- _What to work on_: Starting at the top of the data and ending with the line that holds "This screenshot has height=841, width=1400.", transcribe each line exactly; include both ends.

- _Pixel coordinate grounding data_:
┄┄┄┄┄┄┄┄┄┄
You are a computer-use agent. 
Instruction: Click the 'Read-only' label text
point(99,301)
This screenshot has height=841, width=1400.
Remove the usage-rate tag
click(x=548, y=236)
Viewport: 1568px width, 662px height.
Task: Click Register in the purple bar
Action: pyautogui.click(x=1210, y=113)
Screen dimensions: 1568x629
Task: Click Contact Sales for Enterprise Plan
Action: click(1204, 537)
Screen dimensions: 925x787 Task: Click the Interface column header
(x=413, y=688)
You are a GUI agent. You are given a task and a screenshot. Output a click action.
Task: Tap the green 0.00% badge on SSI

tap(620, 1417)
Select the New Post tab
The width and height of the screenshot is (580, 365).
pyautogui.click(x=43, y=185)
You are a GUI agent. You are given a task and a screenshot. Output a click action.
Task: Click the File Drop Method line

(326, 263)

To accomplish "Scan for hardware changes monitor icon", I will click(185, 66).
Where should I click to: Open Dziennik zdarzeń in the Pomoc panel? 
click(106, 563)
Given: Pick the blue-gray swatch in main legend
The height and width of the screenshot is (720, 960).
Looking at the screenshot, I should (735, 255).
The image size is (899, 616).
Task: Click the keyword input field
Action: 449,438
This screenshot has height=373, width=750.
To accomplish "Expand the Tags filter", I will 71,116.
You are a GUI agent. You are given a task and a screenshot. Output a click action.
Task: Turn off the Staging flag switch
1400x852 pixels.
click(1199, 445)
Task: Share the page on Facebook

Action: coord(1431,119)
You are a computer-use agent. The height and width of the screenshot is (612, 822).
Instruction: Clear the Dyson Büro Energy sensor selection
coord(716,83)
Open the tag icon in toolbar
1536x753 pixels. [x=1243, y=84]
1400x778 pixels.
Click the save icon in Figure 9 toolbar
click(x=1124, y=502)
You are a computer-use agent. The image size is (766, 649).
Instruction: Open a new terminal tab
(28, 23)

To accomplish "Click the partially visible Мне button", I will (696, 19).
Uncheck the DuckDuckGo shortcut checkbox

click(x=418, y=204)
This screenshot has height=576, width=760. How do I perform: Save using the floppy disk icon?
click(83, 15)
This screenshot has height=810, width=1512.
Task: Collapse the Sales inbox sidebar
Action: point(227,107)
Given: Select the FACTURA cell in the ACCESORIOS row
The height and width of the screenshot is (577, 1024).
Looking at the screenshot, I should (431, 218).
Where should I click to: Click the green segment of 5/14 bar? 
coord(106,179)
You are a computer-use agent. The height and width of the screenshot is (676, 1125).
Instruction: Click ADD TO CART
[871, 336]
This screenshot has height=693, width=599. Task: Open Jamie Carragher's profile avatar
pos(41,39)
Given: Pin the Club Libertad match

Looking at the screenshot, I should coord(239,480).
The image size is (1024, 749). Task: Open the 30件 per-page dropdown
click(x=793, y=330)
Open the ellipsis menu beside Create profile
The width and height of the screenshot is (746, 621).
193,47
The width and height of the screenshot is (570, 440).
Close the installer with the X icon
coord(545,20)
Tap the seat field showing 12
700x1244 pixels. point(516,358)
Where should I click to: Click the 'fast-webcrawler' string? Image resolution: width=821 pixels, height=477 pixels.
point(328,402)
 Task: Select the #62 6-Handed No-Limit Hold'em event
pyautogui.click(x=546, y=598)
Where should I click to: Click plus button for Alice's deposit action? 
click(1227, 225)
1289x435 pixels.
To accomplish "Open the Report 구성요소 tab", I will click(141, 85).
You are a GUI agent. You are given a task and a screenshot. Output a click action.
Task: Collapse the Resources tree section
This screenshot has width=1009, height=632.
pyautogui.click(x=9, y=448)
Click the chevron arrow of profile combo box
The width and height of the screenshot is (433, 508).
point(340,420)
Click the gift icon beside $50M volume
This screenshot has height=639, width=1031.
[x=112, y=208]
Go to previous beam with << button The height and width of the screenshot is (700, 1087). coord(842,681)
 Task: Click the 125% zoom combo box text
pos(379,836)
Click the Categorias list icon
┄┄┄┄┄┄┄┄┄┄
- _Completed exercise_:
You are a computer-use agent. 
Instruction: Click the 'Read-only' label text
point(99,301)
This screenshot has height=841, width=1400.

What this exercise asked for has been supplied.